Sign up for our daily newsletter
The Actuary The magazine of the Institute & Faculty of Actuaries
.

Causation in negligence clarified

In an important judgment for professionals in all fields and their insurers, in February the Court of Appeal ruled on losses caused by the downturn in fortunes of Equitable Life, in the case of Andrews vs Barnett Waddingham.

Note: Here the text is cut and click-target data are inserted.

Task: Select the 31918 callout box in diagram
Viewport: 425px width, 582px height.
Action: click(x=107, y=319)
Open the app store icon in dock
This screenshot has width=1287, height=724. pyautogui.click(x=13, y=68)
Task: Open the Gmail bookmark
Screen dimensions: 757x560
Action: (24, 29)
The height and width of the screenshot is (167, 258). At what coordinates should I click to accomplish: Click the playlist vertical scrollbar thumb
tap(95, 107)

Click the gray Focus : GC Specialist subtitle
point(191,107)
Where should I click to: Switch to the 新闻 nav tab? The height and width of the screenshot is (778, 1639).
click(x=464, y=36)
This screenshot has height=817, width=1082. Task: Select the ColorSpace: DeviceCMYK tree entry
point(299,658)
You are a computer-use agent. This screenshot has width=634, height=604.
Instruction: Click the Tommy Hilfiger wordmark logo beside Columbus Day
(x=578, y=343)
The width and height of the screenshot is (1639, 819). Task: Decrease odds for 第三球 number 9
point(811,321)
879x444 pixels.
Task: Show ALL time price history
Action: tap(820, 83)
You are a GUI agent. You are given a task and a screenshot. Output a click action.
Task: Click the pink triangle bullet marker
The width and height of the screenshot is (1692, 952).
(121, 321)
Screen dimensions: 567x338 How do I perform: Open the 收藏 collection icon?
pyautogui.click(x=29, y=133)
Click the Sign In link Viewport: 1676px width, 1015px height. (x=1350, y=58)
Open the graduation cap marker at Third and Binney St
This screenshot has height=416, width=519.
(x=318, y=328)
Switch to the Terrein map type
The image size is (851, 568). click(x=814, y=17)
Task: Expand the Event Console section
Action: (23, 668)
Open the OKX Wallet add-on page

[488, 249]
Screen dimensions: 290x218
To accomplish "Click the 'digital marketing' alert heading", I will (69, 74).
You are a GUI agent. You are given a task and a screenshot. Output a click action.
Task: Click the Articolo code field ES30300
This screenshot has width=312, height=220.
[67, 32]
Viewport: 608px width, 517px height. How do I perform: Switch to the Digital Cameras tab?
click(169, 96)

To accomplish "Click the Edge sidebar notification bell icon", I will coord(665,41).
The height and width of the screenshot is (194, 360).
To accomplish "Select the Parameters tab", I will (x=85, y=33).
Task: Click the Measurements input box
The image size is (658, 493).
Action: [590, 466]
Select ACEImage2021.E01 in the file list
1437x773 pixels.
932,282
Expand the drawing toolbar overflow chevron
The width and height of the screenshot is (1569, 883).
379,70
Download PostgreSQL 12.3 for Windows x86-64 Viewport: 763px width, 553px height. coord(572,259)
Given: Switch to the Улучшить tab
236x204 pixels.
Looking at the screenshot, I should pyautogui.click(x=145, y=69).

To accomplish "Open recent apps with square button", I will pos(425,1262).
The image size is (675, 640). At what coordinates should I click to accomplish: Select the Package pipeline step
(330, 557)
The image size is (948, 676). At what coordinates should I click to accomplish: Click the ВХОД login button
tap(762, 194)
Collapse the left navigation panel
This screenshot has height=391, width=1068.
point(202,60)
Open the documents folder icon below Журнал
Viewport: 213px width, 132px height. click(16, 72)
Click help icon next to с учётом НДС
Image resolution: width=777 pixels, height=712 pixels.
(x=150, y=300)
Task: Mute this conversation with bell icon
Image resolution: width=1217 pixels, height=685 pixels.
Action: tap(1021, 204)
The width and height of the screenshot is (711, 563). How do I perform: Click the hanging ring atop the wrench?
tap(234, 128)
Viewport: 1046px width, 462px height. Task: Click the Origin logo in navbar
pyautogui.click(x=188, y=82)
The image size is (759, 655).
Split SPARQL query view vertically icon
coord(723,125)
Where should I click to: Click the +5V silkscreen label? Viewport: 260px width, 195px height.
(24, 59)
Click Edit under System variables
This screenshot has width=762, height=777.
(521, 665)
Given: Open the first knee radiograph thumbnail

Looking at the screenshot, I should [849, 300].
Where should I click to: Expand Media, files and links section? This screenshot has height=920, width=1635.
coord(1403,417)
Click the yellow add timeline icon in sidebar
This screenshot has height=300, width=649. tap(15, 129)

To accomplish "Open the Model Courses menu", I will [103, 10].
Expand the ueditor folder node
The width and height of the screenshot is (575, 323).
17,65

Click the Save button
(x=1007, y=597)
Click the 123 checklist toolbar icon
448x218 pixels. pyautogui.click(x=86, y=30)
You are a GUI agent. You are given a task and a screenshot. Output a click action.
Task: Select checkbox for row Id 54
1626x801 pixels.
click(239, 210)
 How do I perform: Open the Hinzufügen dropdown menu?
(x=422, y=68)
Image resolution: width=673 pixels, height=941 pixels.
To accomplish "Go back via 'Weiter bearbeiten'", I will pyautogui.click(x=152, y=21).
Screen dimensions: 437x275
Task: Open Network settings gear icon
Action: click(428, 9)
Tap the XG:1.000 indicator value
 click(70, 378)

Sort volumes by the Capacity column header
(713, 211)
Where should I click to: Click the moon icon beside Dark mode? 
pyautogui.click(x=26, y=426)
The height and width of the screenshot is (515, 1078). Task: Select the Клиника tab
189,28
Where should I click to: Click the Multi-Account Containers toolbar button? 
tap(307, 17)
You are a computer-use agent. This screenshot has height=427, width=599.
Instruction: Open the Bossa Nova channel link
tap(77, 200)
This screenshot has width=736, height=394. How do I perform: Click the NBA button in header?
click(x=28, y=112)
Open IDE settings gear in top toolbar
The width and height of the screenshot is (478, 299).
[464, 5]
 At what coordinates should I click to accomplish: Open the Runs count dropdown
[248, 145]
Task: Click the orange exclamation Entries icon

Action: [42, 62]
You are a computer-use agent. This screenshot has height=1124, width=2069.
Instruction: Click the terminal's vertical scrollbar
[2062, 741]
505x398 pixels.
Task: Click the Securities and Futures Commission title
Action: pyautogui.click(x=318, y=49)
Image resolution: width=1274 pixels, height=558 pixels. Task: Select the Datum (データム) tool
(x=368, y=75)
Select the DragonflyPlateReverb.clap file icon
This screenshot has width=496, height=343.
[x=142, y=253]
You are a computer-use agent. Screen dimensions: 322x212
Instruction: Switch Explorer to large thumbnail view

Mr Andrews had amassed a pension pot of nearly £2m and, in 1994, approached Barnett Waddingham for assistance. In the event he split his fund between two products from Equitable Life:

  • an annuity linked to the retail prices index;
  • a with-profits annuity.

It was the with-profits annuity about which Mr Andrews complained; he alleged that he was negligently advised by Barnett Waddingham in relation to the application of the Policyholders Protection Act 1975 to with-profits policies; he said that, if he had been properly advised, he would have taken a 5% fixed escalating annuity instead of the with-profits annuity.While he had not suffered any loss at the time of trial, it was accepted that, owing to the problems experienced by Equitable Life, the performance of his with-profits annuity (with the loss of terminal bonuses) would suffer, and that the 5% escalating annuity would produce a much better performance; he succeeded at trial and was awarded damages in excess of £1m, being the agreed quantum of the difference in performance for the future between the with profits and 5% fixed escalating annuities.

On appeal the Court of Appeal unanimously found in favour of Barnett Waddingham on causation grounds and set aside the judgment.